The latest report from Her Majesty’s Inspectorate of Constabulary gives a cautiously optimistic assessment that although police forces are reducing officer and staff levels to cope with budget cuts, the frontline is being protected and “fundamentally the operating model of British policing is unaltered”. This is good news, but inevitably in the debate around budget cuts and the police response to the August riots, the claim is repeatedly made that fewer police will inevitably mean a rise in crime in the years ahead. However, this is very simplistic, and a lot of evidence suggests that even with fewer officers, there are tested ways of deploying cops to keep crime down.
The relationship between crime rates and police resources is complicated. We know that significant crime spikes tend to follow a total absence of police – as evidenced by police strikes in several countries. But marginal changes in police numbers paint a more complex picture, and the macro experience seems to disprove the notion that there is a simple link between police numbers and crime rates.

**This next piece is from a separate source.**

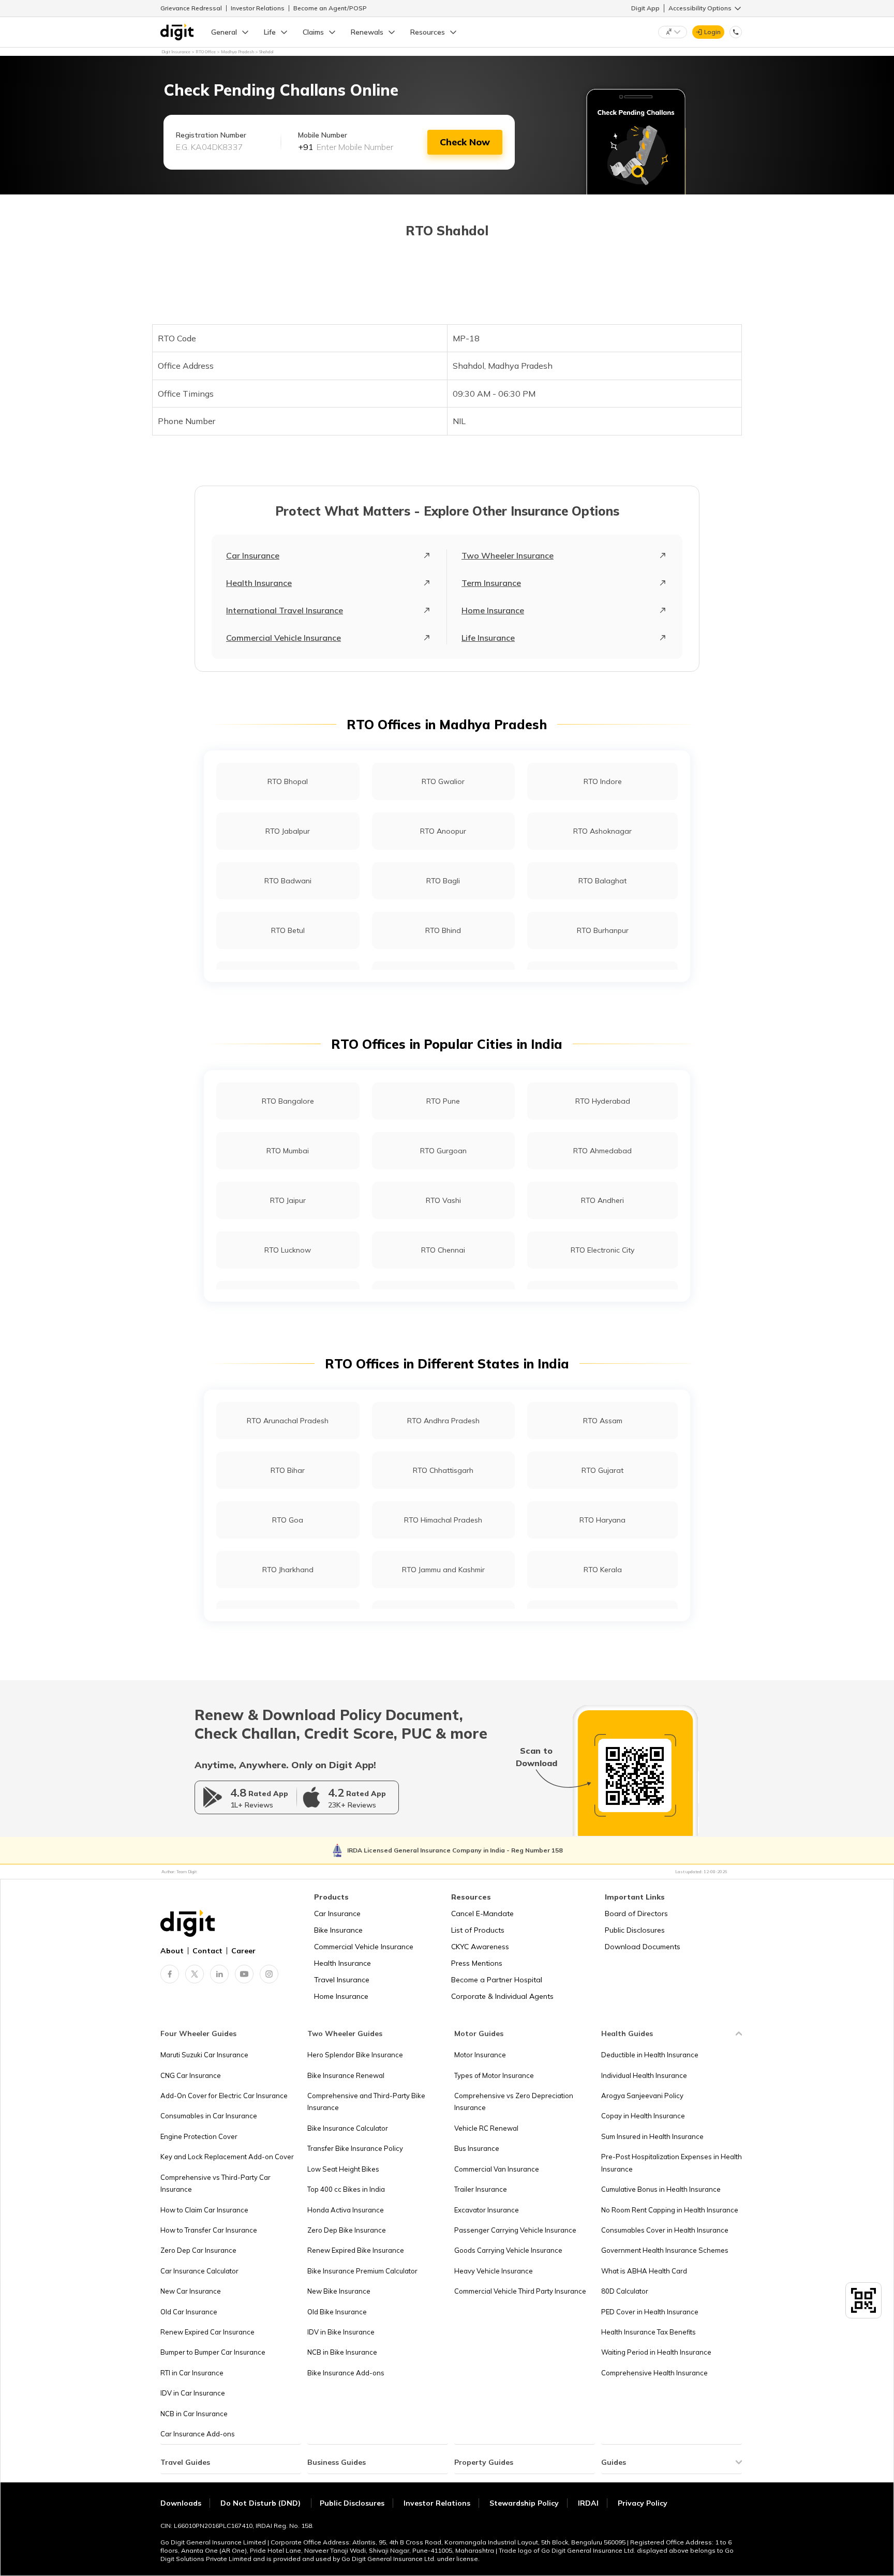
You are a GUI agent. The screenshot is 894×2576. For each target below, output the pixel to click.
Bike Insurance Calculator (347, 2128)
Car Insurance (252, 555)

From 2002 to 2007, countries such as Denmark and Canada (in common with the UK) saw a fall in crime alongside a rise in police numbers. However, the United States saw a fall in officer numbers over this period and a fall in crime. Meanwhile Sweden and Spain had a rise in police numbers alongside a rise in crime.
The UK experience, as outlined in the Policy Exchange report Cost of the Cops, is also instructive. We conclude that those claiming that crime will inevitably rise as police numbers fall are ignoring a recent lesson from history: two-thirds of the total fall in crime between the 1995 peak and 2011 (as measured by the British Crime Survey) occurred before police numbers started to rise, telling us that other factors are clearly at play.

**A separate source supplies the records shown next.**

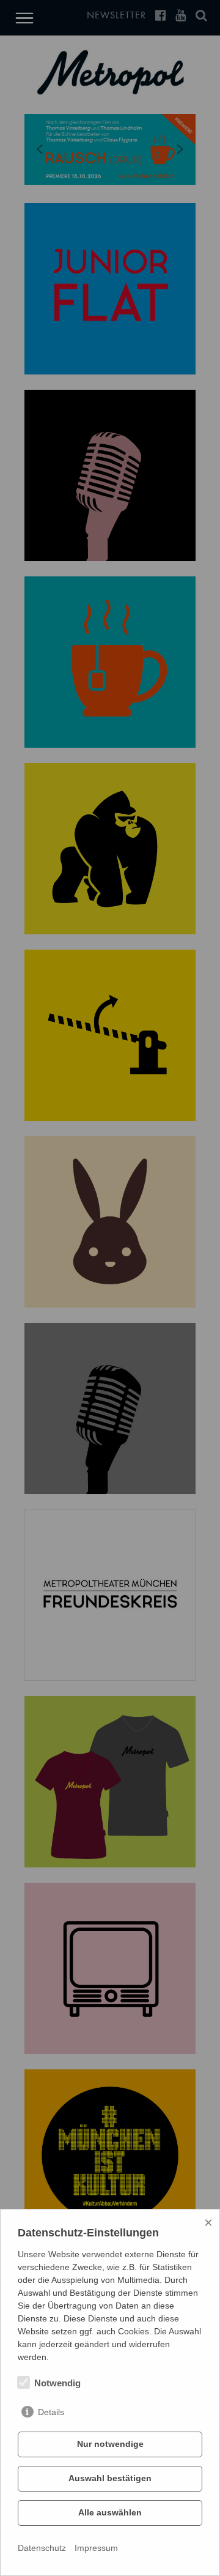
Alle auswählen (110, 2512)
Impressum (96, 2548)
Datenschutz (42, 2548)
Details (51, 2412)
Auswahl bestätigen (110, 2478)
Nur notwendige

The prevalence of crime is driven by many complex factors – police numbers being just one. This is not to say that the police cannot have a major impact, but it is commonly accepted that enhanced security measures such as engine immobilisers – rather than police tactics, let alone officer numbers – can largely explain the collapse in vehicle crime since the 1990s. Opportunities for crime and the extent of social control in communities can be major drivers of crime, as can the number of active, prolific criminals who are at large (hence, the incapacitation benefit of prison for certain offenders).
Even the issue of police numbers is nuanced. As we saw in the London mayoral election, debate is too often about the number of officers employed, and the headline number is media shorthand for capacity, but what really matters is how many of the officers are actually deployed and how effective they are.
Some key questions need asking. How many warranted officers are in non-policing roles, far away from the public? How many officers are in no position to reduce crime and make arrests because they are on recuperative duties doing clerical work? Because they are trained professionals and not robots, it matters more where police are and what they are doing, than simply how many are on the payroll.
We know the best tactics and deployment, such as targeting high crime hotspots, can dramatically cut crime (without displacing it elsewhere). We also know that short-term, highly visible deployments that swell police presence in a given locality can also cut crime, as was evidenced in the wake of the 7/7 terrorist attacks in central London.
Research by Lawrence Sherman shows that smart, preventative police deployment can be effective at reducing crime, compared with just a general increase in police numbers, which may actually have no measurable impact. New technology, when well utilised, can also free up officer time and make the police more effective, thereby achieving the same impact without additional staff.
Just because there is no clear and simple relationship between police numbers and total crime levels does not mean that there is no relationship at all. But if there is a link between officer numbers and crime rates, it is not direct and it is probably outweighed by deployment, and by more specific factors at play in a local area.
The decade of police funding expansion is over, and a decade of austerity is under way. The criminologist George Kelling – who came up with the broken windows theory – has argued that despite budgetary pressures (much worse in America), only investment in community policing can keep crime falling.
Fortunately crime levels are lower than a decade ago and although there are signs that this decline may be slowing in England and Wales, it is not credible to assert that we are about to see a crime surge, let alone that any increase is being caused by a fall in officer numbers.
The task in the decade ahead will be for police forces to spend more wisely and invest in policies – like neighbourhood policing – that help prevent crime, while finding more effective ways to deploy the officers they have.